None-the-less I was struggling with this and the author of the studies point of this kind of immediate blind following. My next thought went to Gideon and all his testing of God before he took action. (Judges 6:11-40)

But then as the early weeks of study conversed a thing called the Seven Realities was revealed and I could begin to place the events of Abram's journey (and Moses') into the context of this chart. I think it may be a bit more complex than the simple cycle of God working - God seeking a relationship - God inviting - God Speaking - Crisis of Belief - Major Life Adjustment and Obedience and Experience. Looking at these examples it would appear to me that me have a loop here, or at lease some smaller loops within the process (spoken as a former systems analyst).
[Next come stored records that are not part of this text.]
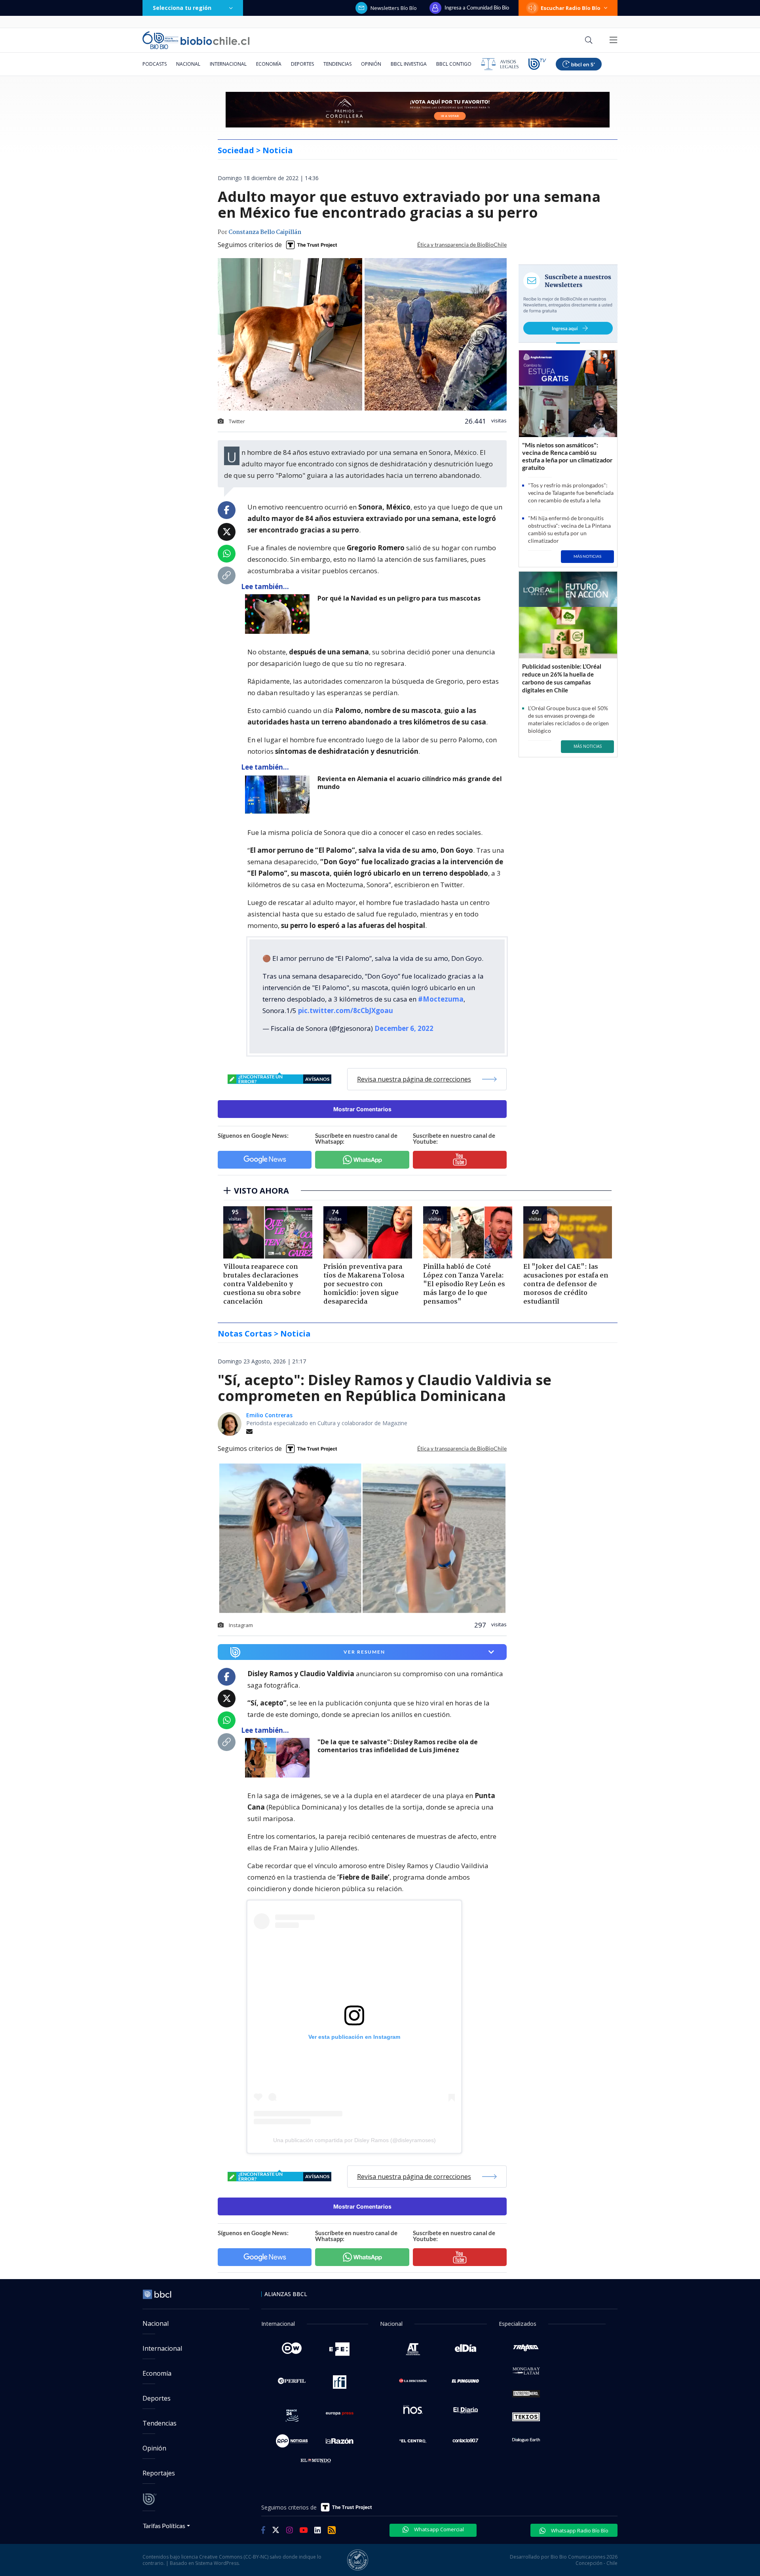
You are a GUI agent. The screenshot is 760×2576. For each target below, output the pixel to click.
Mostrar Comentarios (362, 1109)
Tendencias (337, 64)
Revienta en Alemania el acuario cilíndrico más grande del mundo (409, 783)
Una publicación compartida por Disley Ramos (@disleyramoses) (354, 2140)
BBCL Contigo (453, 64)
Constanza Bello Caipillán (264, 232)
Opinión (371, 64)
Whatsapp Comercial (438, 2529)
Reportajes (158, 2473)
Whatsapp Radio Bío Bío (579, 2530)
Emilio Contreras (269, 1415)
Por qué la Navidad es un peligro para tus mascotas (399, 598)
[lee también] (279, 1758)
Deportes (302, 64)
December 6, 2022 (403, 1028)
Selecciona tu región (182, 7)
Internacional (228, 64)
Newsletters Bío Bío (393, 7)
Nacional (188, 64)
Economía (268, 64)
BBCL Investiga (409, 64)
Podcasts (154, 64)
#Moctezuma (441, 999)
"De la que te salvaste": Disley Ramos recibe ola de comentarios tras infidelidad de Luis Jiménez (397, 1746)
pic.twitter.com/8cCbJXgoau (345, 1010)
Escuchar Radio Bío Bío (570, 7)
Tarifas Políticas (164, 2525)
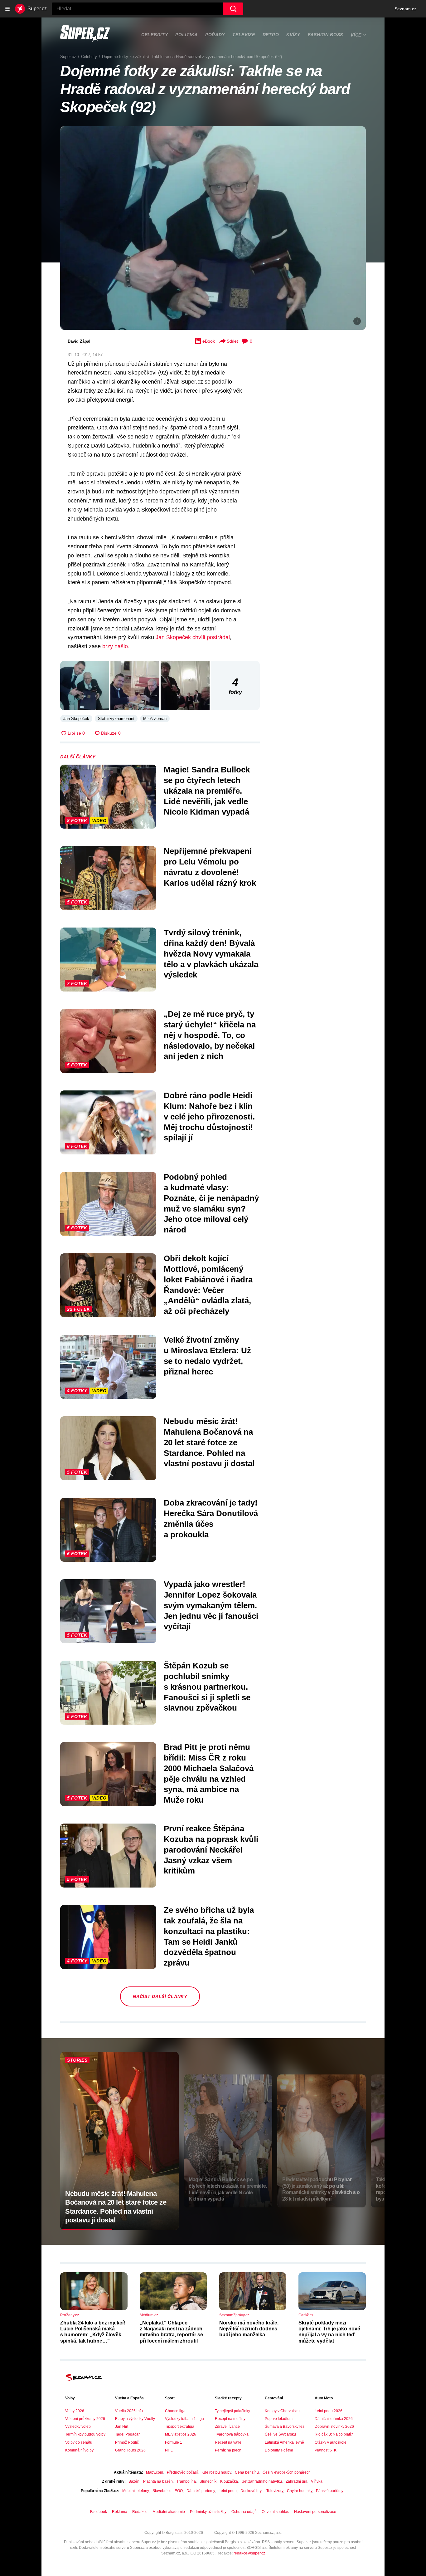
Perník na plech (228, 2450)
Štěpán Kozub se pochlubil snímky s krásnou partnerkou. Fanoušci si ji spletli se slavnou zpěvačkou (207, 1686)
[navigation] (7, 9)
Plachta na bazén (158, 2481)
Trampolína (186, 2481)
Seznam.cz (405, 8)
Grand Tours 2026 (130, 2450)
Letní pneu (228, 2491)
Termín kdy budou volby (85, 2434)
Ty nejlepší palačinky (232, 2411)
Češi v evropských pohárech (287, 2472)
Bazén (133, 2481)
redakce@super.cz (249, 2553)
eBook (208, 341)
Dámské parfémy (200, 2491)
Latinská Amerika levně (284, 2442)
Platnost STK (325, 2450)
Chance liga (175, 2411)
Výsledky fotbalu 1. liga (184, 2419)
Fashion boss (325, 34)
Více (356, 34)
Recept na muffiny (230, 2419)
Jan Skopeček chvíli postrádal (193, 637)
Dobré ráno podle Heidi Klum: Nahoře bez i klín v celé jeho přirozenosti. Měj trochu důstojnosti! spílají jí (209, 1116)
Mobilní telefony (135, 2491)
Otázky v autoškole (330, 2442)
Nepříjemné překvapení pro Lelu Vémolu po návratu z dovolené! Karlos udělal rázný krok (210, 866)
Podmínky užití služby (208, 2512)
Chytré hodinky (299, 2491)
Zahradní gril (296, 2481)
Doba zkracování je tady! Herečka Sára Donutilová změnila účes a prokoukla (211, 1518)
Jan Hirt (121, 2426)
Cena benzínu (247, 2472)
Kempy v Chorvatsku (282, 2411)
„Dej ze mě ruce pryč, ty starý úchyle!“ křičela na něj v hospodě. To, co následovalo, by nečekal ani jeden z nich (210, 1035)
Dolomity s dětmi (279, 2450)
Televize (243, 34)
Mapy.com (154, 2472)
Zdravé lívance (227, 2426)
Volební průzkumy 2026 (85, 2419)
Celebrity (154, 34)
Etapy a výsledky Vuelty (135, 2419)
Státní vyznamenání (116, 718)
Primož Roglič (127, 2442)
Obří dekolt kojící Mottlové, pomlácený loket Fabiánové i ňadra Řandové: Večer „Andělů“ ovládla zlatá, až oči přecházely (208, 1285)
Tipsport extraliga (179, 2426)
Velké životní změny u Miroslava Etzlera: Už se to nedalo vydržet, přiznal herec (207, 1355)
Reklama (119, 2512)
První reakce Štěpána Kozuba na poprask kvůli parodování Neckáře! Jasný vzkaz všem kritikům (211, 1849)
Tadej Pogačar (127, 2434)
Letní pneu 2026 (328, 2411)
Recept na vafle (228, 2442)
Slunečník (208, 2481)
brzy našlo (115, 646)
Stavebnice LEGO (167, 2491)
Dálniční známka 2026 (334, 2419)
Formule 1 (173, 2442)
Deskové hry (251, 2491)
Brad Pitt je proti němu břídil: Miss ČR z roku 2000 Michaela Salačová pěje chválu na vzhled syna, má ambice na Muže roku (209, 1773)
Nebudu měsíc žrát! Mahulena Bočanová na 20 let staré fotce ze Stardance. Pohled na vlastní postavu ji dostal (209, 1442)
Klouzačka (229, 2481)
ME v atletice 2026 (180, 2434)
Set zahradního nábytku (262, 2481)
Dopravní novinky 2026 (334, 2426)
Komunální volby (79, 2450)
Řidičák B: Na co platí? (334, 2434)
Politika (186, 34)
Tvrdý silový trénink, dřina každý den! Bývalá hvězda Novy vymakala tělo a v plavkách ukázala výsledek (211, 953)
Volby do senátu (78, 2442)
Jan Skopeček (76, 718)
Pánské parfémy (329, 2491)
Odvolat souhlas (275, 2512)
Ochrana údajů (244, 2512)
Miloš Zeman (155, 718)
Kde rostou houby (216, 2472)
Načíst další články (160, 1996)
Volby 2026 (74, 2411)
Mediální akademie (168, 2512)
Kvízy (293, 34)
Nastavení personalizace (315, 2512)
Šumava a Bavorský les (284, 2426)
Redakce (140, 2512)
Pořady (215, 34)
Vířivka (316, 2481)
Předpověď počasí (182, 2472)
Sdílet (232, 341)
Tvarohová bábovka (232, 2434)
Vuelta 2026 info (129, 2411)
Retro (271, 34)
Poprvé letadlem (279, 2419)
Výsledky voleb (78, 2426)
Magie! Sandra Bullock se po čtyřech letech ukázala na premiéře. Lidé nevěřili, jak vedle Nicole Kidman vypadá (207, 790)
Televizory (274, 2491)
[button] (213, 228)
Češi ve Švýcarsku (280, 2434)
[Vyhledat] (233, 8)
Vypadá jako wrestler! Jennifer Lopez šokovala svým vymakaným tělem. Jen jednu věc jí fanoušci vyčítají (211, 1605)
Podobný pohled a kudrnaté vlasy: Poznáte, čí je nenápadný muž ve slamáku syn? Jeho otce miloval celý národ (211, 1203)
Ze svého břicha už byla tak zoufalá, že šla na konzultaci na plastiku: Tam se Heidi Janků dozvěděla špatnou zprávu (209, 1936)
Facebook (98, 2512)
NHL (169, 2450)
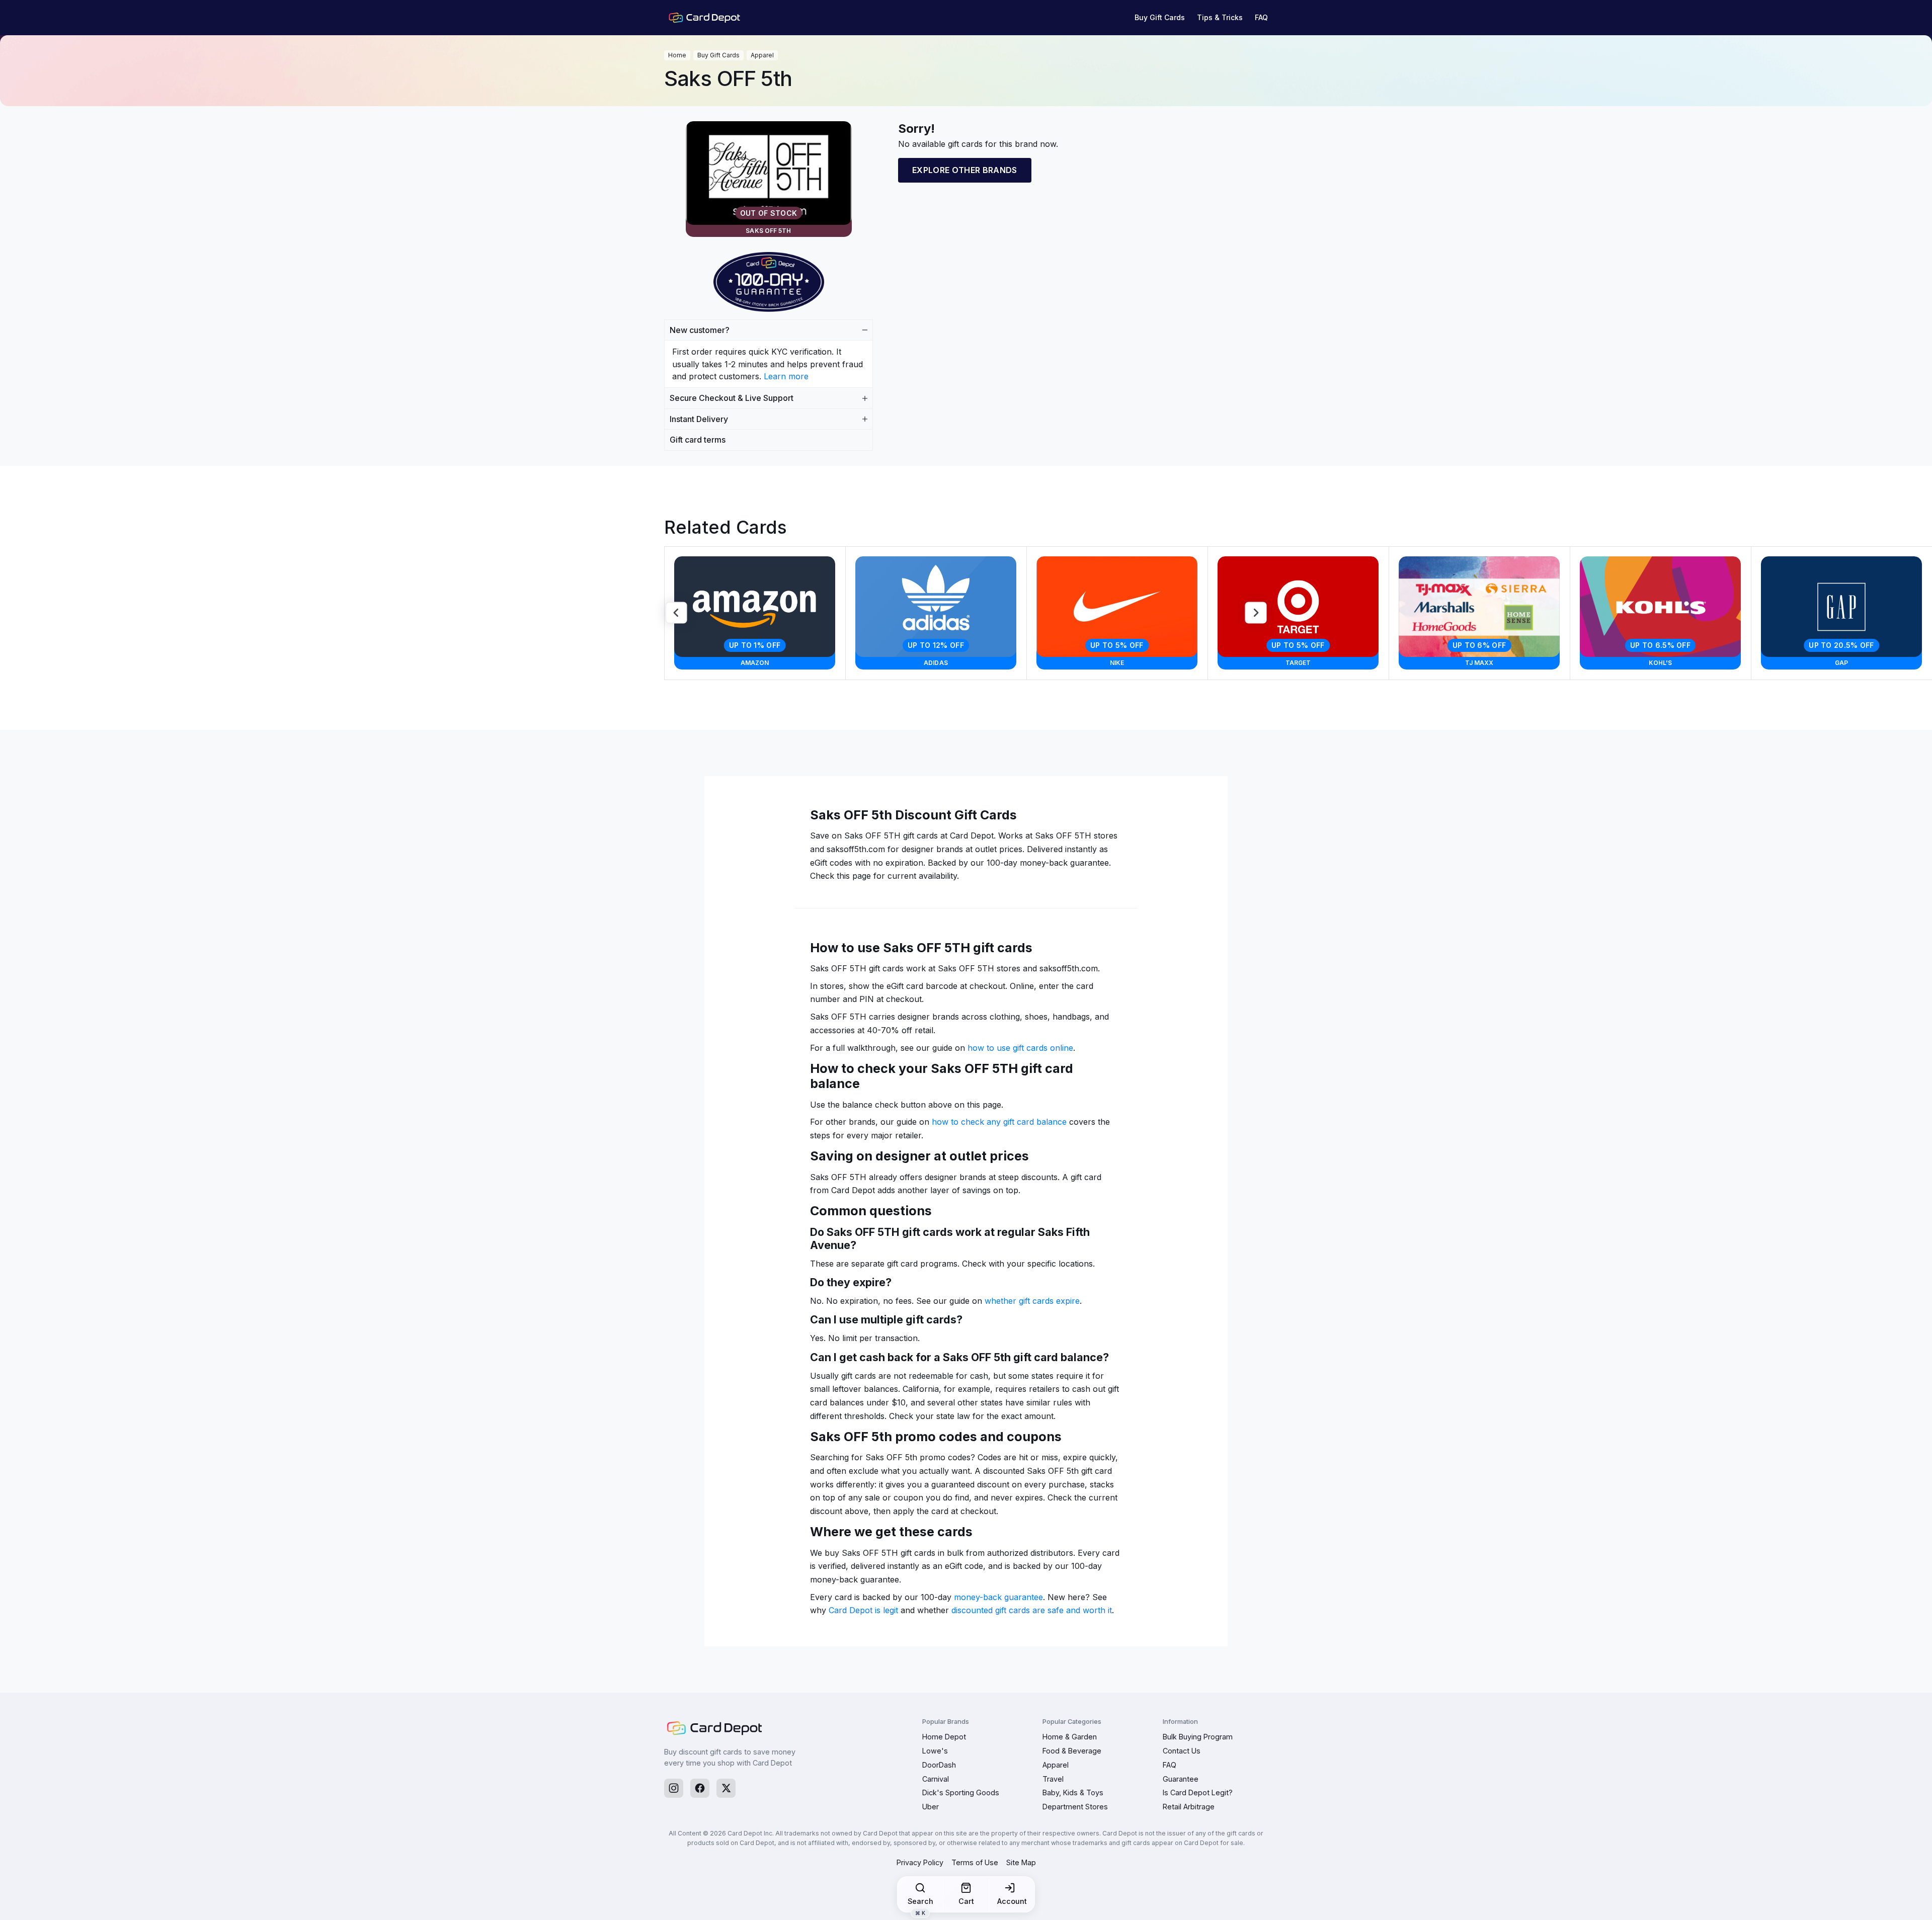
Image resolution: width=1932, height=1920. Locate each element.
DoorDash (939, 1765)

Abram-Abraham went through more than one crisis of belief, I think, with his most intense one involving the promise of a son when he didn't wait on God and had Ishmael by his own means. I think his true adjustment and peak of obeying and experiencing God came at the sacrifice of Isaac. 

I will also admit I probably had my own little crisis of belief in this study's author on Day 2 when he hit upon a pet peeve of mine. I'll discuss that next entry. Meanwhile, I have made a big adjustment in my own mind about this study and I'm ready for that step of faith, not without a bit of inner trembling. Encountering God fully is not something to be taken lightly.